• _DOCUMENT EXCERPT_
____
In case you are curious, some antibody treatments use radiation instead of chemotherapy to kill the cancer, i.e. they lock-on in the same way, but have radioactive isotopes attached to them, and hence are really an especially targeted form of radiotherapy.  The other two categories of antibody treatments take slightly different approaches though: The first essentially paints a target on the cancer cells, by simply locking-on to them, so that the patient's own immune system can then recognise them as cancerous and kill them off, and the second locks-on to the cancer cells in such a way as to prevent them from receiving their normal signal to divide/grow, thereby kind of starving the cancer.

As you might imagine, one of the tricky parts of developing the various antibody treatments is that ideally such drugs need to lock-on to only the cancerous cells.  However, whilst the ideal solution involves finding something unique about the cancerous cells that is not found in normal cells, settling for something that is nearly unique can work too.  The key to the nearly unique scenario is finding something that is much more targeted than traditional chemotherapy, as it just attacks fast dividing cells, and from which the body can easily recover, i.e. repair any damage caused by friendly-fire.

Perhaps not surprisingly, the various types of cancer tend to have different characteristics, and consequently that means when developing antibody treatments it can be necessary to design drugs on an almost type of cancer specific basis.  Due to the complexity of some of these drugs, it can take a long time to develop them, hence that combined with their potential specificity has implications in terms of cost, as well as for what types of cancer there are currently antibody treatments available.
____
• _INFORMATION SHOWN_
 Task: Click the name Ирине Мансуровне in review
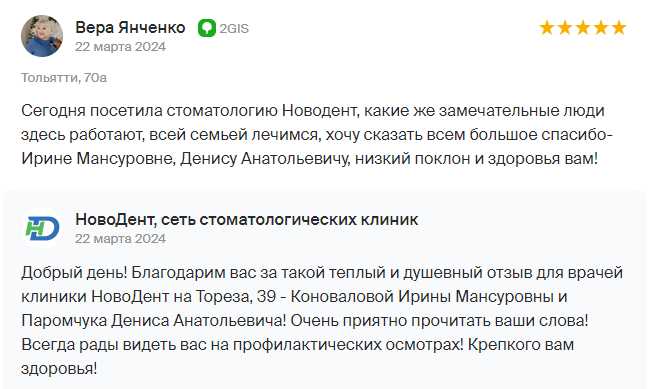click(98, 159)
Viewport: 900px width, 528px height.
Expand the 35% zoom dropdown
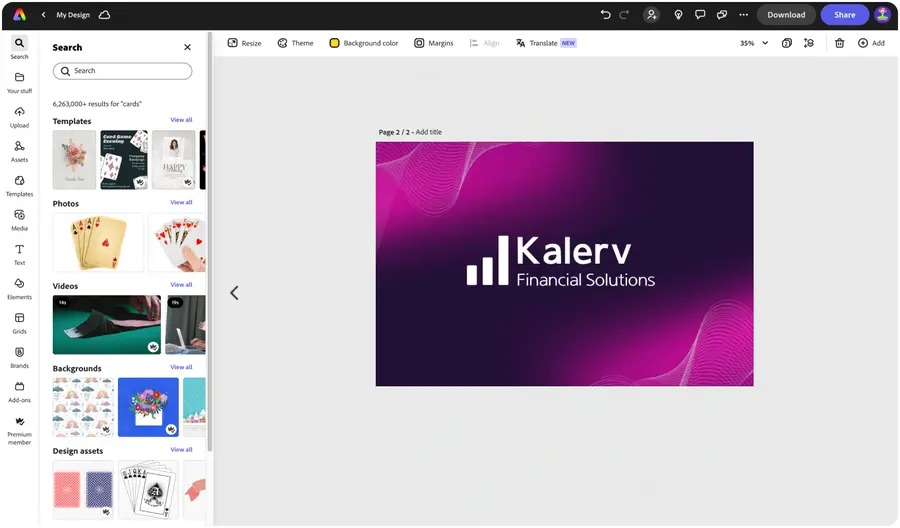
____
• _TASK GOAL_
In the passage on antibody cancer treatments, what is attached to the antibodies that use radiation instead of chemotherapy?

• _RESULT_
Radioactive isotopes.